BEGIN Information provided

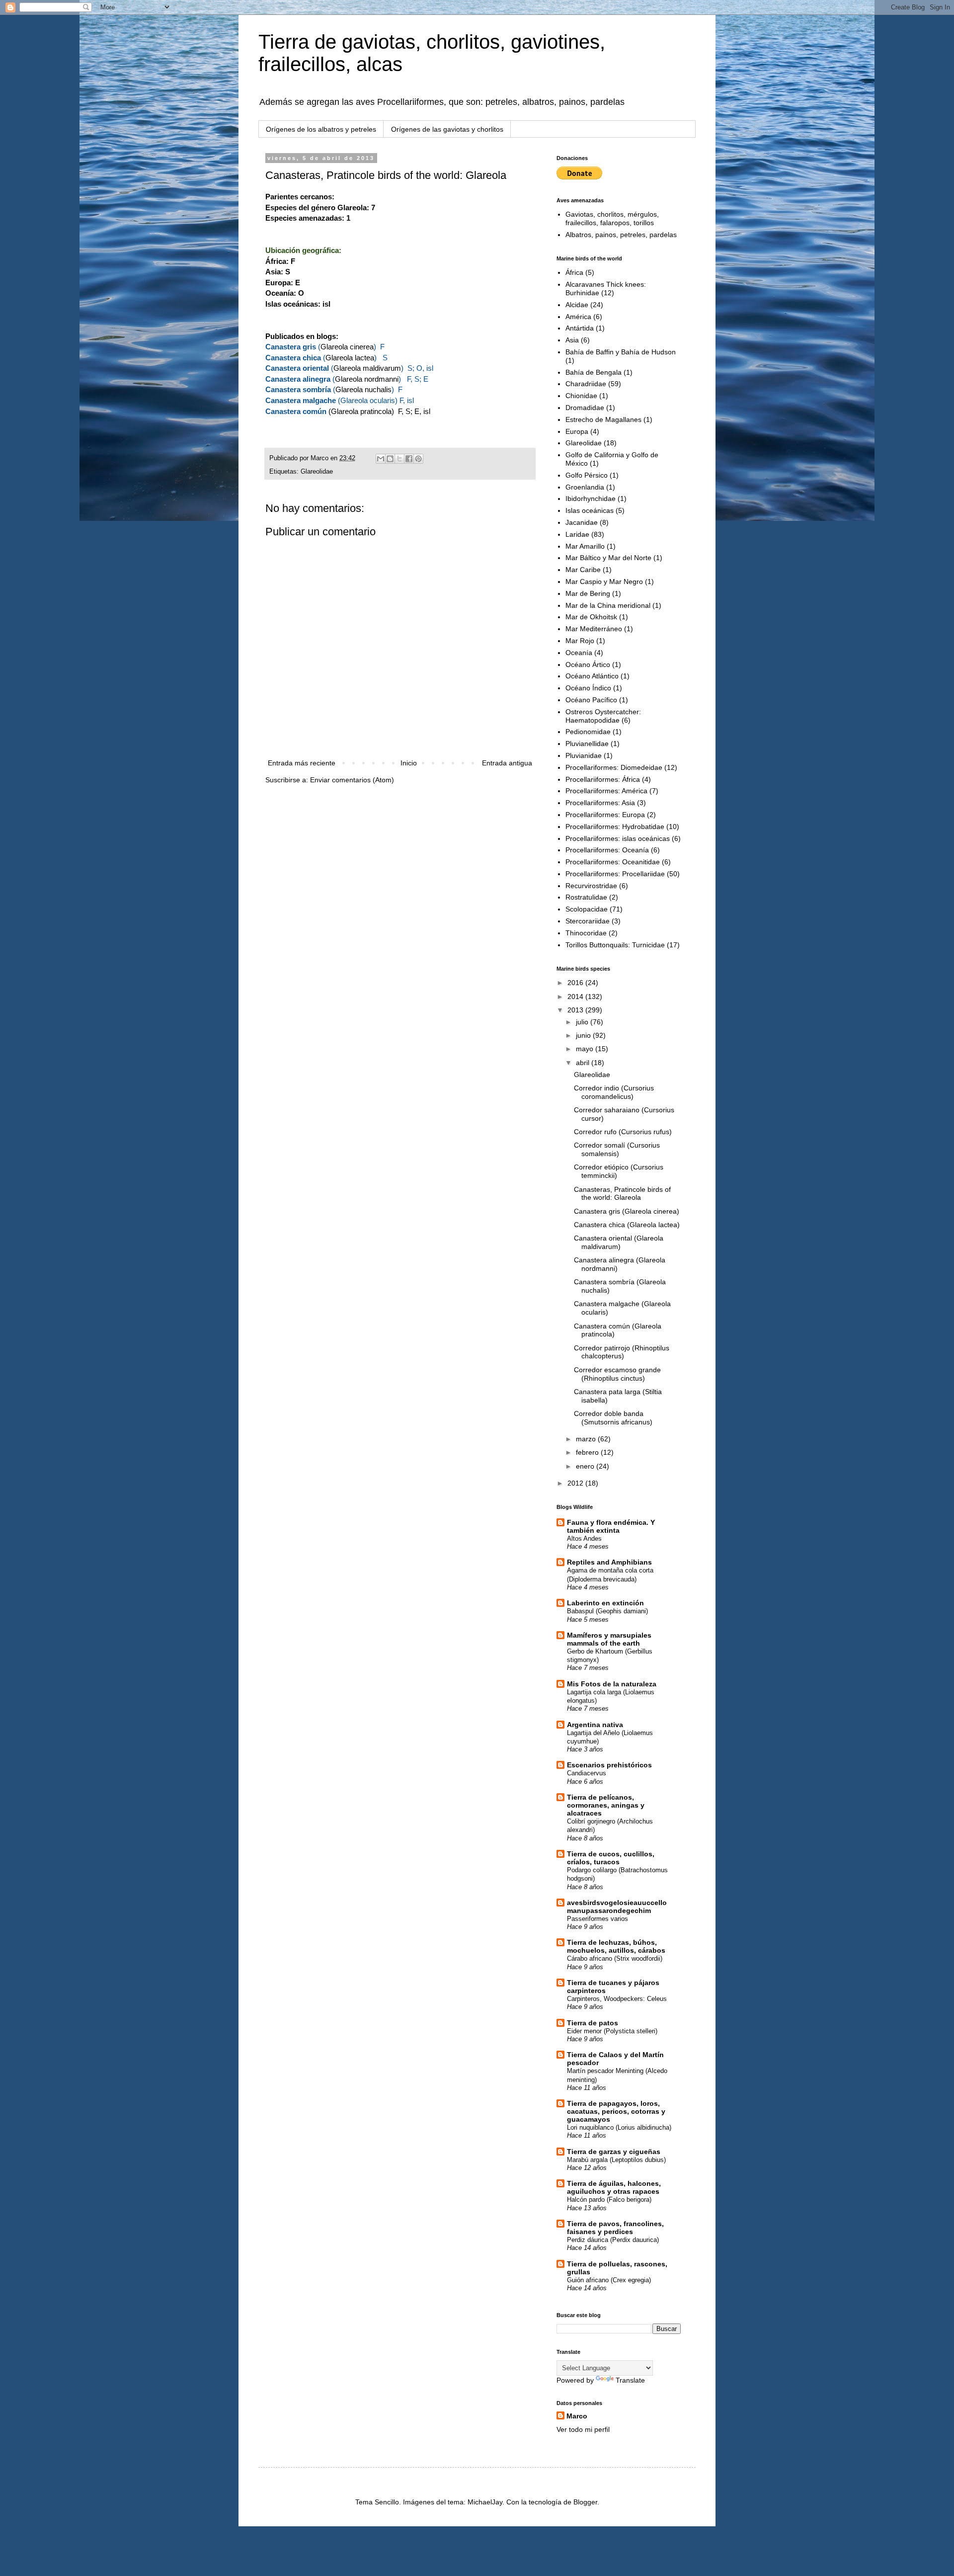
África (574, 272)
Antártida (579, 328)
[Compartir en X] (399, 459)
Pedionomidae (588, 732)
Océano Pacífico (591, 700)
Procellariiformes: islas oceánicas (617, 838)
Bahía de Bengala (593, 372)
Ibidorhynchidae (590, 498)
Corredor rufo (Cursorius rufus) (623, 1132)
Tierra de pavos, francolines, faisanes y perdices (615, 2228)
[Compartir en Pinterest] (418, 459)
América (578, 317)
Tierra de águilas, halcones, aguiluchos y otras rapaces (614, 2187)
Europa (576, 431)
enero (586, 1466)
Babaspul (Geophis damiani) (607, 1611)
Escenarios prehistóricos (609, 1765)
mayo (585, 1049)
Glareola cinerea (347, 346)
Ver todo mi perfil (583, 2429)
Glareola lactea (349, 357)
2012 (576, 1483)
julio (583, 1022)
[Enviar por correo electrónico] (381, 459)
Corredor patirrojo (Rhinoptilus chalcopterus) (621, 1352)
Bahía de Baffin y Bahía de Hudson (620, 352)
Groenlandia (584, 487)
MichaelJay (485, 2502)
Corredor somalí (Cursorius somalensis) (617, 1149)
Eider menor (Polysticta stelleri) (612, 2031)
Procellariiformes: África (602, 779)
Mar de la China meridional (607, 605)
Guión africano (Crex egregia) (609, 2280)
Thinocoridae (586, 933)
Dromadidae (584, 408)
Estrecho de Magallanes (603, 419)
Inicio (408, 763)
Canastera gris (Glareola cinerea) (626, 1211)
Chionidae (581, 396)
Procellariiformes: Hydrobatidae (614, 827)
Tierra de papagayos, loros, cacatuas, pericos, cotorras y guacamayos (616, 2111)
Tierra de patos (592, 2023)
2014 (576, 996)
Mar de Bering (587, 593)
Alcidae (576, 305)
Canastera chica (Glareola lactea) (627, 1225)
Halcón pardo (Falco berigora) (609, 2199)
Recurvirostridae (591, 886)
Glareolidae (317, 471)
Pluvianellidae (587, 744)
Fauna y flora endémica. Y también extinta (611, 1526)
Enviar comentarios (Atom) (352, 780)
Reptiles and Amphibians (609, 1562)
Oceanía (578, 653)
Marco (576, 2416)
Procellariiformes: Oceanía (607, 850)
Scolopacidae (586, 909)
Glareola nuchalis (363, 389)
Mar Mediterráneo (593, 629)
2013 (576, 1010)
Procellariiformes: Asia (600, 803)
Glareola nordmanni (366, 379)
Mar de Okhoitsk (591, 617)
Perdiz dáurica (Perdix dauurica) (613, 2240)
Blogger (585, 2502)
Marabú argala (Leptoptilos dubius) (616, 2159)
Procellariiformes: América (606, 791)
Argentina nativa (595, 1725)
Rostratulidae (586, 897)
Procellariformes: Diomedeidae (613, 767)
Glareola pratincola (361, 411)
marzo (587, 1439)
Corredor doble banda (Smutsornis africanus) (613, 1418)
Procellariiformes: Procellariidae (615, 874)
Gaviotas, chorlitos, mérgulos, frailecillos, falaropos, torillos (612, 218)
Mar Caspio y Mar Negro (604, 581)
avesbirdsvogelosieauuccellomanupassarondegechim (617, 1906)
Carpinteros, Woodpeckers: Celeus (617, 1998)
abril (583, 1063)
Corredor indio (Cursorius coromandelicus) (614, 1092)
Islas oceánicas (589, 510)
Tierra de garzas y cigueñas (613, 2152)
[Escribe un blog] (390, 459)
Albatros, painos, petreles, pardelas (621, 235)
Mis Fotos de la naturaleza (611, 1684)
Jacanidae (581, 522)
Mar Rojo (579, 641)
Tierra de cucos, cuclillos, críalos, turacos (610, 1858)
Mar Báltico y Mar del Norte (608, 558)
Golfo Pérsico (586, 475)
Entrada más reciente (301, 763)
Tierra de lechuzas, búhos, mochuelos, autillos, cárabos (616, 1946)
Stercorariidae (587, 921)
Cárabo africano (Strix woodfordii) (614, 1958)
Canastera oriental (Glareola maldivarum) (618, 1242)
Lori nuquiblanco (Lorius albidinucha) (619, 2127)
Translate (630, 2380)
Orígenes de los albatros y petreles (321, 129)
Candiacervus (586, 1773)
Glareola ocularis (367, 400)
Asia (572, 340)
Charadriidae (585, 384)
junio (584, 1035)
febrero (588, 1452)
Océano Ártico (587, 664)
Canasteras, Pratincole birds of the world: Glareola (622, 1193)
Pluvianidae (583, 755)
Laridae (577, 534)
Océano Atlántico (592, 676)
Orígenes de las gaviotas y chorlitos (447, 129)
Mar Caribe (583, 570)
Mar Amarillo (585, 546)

END Information provided
BEGIN Information provided

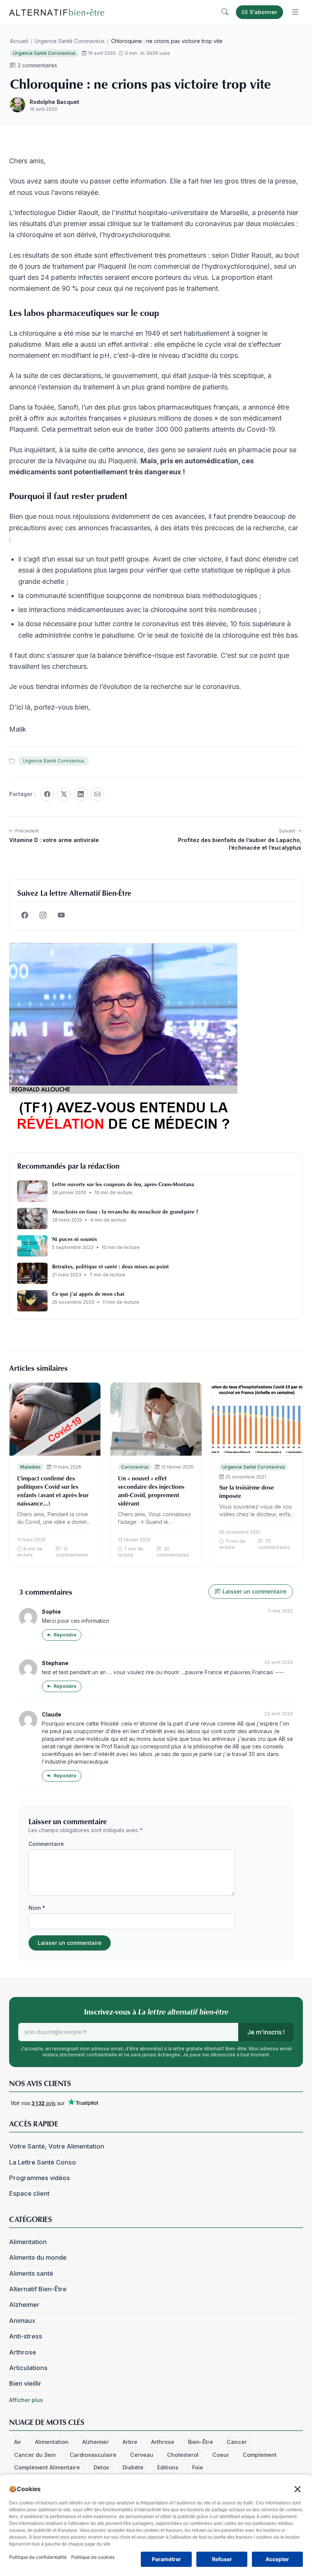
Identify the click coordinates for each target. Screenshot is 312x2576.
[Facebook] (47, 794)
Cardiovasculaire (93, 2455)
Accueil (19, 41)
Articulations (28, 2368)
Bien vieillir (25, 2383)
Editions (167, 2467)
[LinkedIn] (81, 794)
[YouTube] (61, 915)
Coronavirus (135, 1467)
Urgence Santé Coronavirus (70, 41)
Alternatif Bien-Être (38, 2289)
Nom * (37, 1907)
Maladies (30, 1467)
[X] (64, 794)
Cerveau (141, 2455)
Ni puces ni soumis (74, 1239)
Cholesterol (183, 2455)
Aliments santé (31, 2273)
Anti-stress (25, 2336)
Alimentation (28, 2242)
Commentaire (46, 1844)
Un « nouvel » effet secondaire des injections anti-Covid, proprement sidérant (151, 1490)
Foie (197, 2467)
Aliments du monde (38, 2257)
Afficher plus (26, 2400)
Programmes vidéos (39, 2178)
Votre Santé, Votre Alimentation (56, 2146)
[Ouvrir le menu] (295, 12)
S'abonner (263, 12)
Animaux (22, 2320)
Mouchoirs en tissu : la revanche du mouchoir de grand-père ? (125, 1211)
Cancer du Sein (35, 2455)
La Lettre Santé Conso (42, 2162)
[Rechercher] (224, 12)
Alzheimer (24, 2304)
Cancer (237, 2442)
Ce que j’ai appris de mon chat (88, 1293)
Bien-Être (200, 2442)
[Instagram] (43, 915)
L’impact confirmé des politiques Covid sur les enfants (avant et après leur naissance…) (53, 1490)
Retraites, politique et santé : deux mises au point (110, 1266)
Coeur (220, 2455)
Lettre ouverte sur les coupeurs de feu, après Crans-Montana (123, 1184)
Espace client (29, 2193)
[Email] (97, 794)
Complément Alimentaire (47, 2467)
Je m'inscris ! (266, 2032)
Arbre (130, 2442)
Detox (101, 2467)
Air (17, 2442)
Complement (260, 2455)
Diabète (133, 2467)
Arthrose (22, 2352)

END Information provided

Aim of the exercise: Could you reproduce exactly the lines of the entries above, from the one with "Jacanidae (581, 522)" through the one with "Mar Amarillo (585, 546)", and nothing else?

Answer area:
Jacanidae (581, 522)
Mar Rojo (579, 641)
Tierra de cucos, cuclillos, críalos, turacos (610, 1858)
Mar Báltico y Mar del Norte (608, 558)
Golfo Pérsico (586, 475)
Entrada más reciente (301, 763)
Tierra de lechuzas, búhos, mochuelos, autillos, cárabos (616, 1946)
Stercorariidae (587, 921)
Cárabo africano (Strix woodfordii) (614, 1958)
Canastera oriental (Glareola maldivarum) (618, 1242)
Lori nuquiblanco (Lorius albidinucha) (619, 2127)
Translate (630, 2380)
Orígenes de los albatros y petreles (321, 129)
Candiacervus (586, 1773)
Glareola ocularis (367, 400)
Asia (572, 340)
Charadriidae (585, 384)
junio (584, 1035)
febrero (588, 1452)
Océano Ártico (587, 664)
Canasteras, Pratincole birds of the world: Glareola (622, 1193)
Pluvianidae (583, 755)
Laridae (577, 534)
Océano Atlántico (592, 676)
Orígenes de las gaviotas y chorlitos (447, 129)
Mar Caribe (583, 570)
Mar Amarillo (585, 546)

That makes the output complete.